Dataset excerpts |
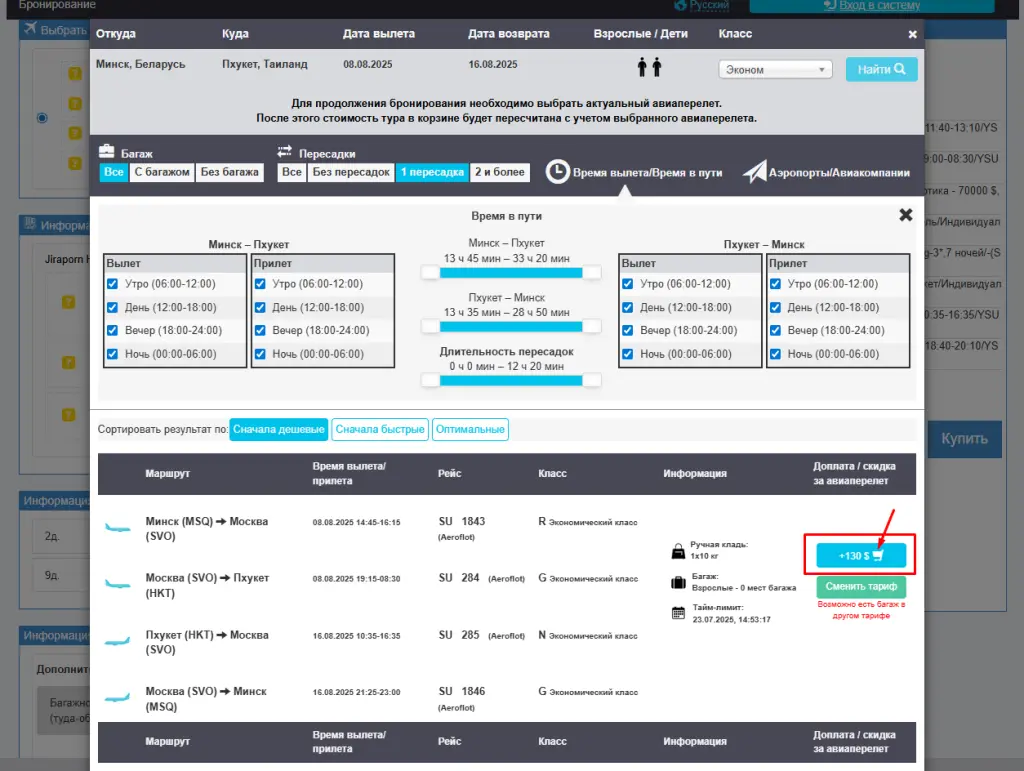Viewport: 1024px width, 771px height.
Task: Uncheck Утро departure for Минск – Пхукет
Action: [113, 284]
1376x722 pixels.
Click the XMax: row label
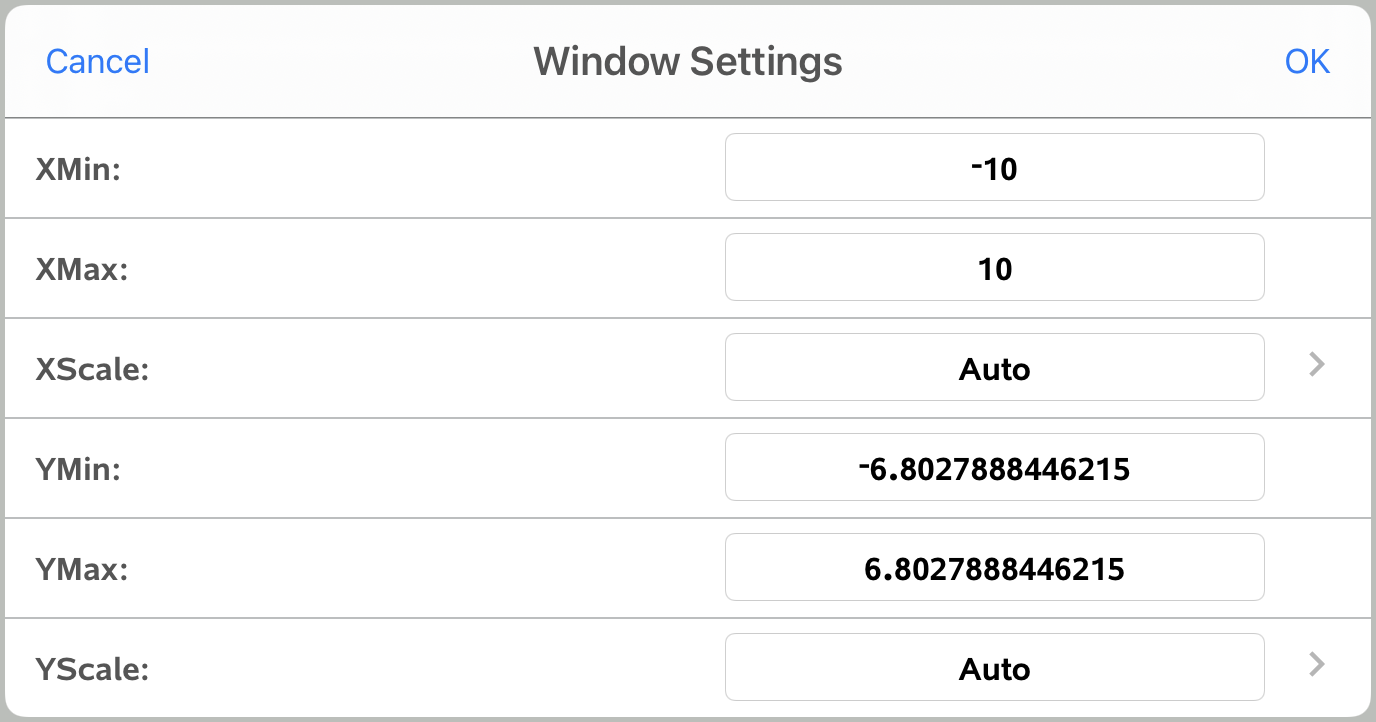click(x=82, y=270)
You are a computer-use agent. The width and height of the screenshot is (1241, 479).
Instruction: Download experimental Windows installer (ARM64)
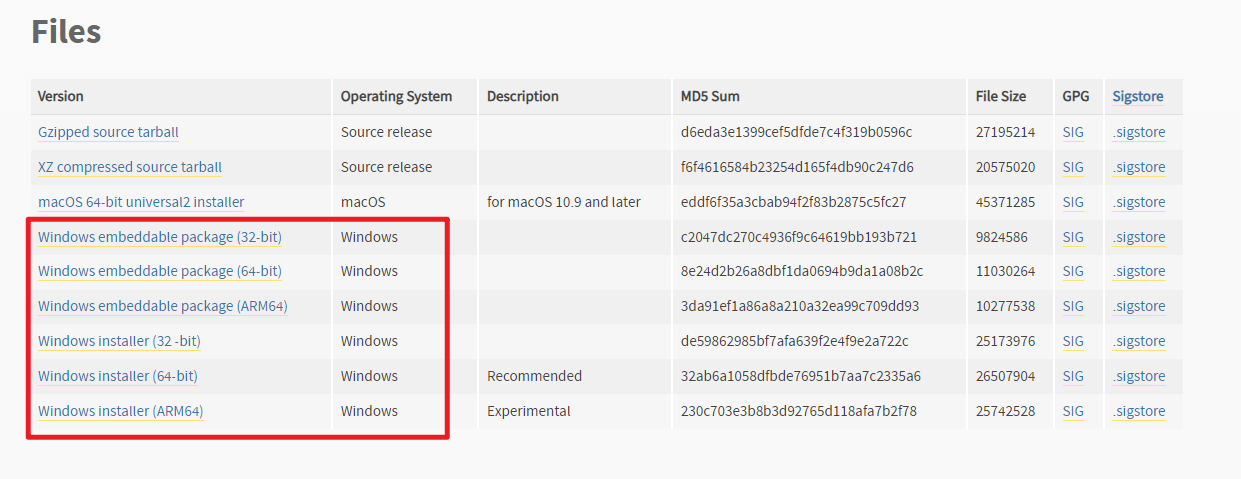pyautogui.click(x=121, y=411)
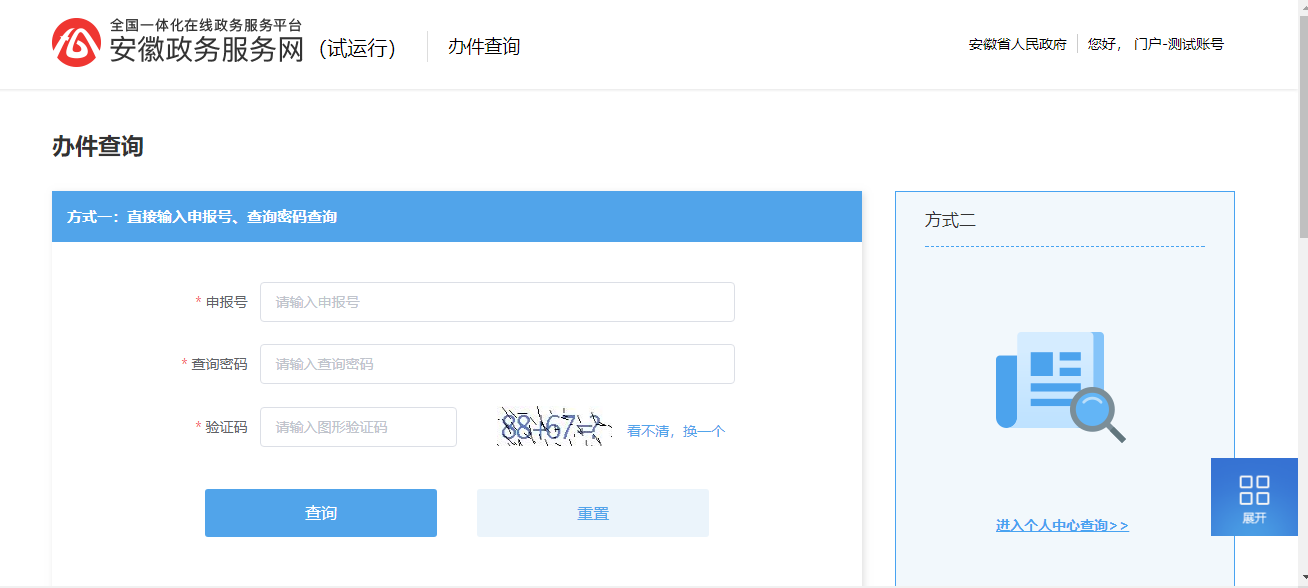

What the exercise asks |
With the pictures omitted, print precisely the lines from the one with "1376x722 pixels." to the final line of the records, both included.

Solution for this exercise |
1376x722 pixels.
Click the XMax: row label
click(x=82, y=270)
You are a computer-use agent. The width and height of the screenshot is (1241, 479).
Instruction: Download experimental Windows installer (ARM64)
pyautogui.click(x=121, y=411)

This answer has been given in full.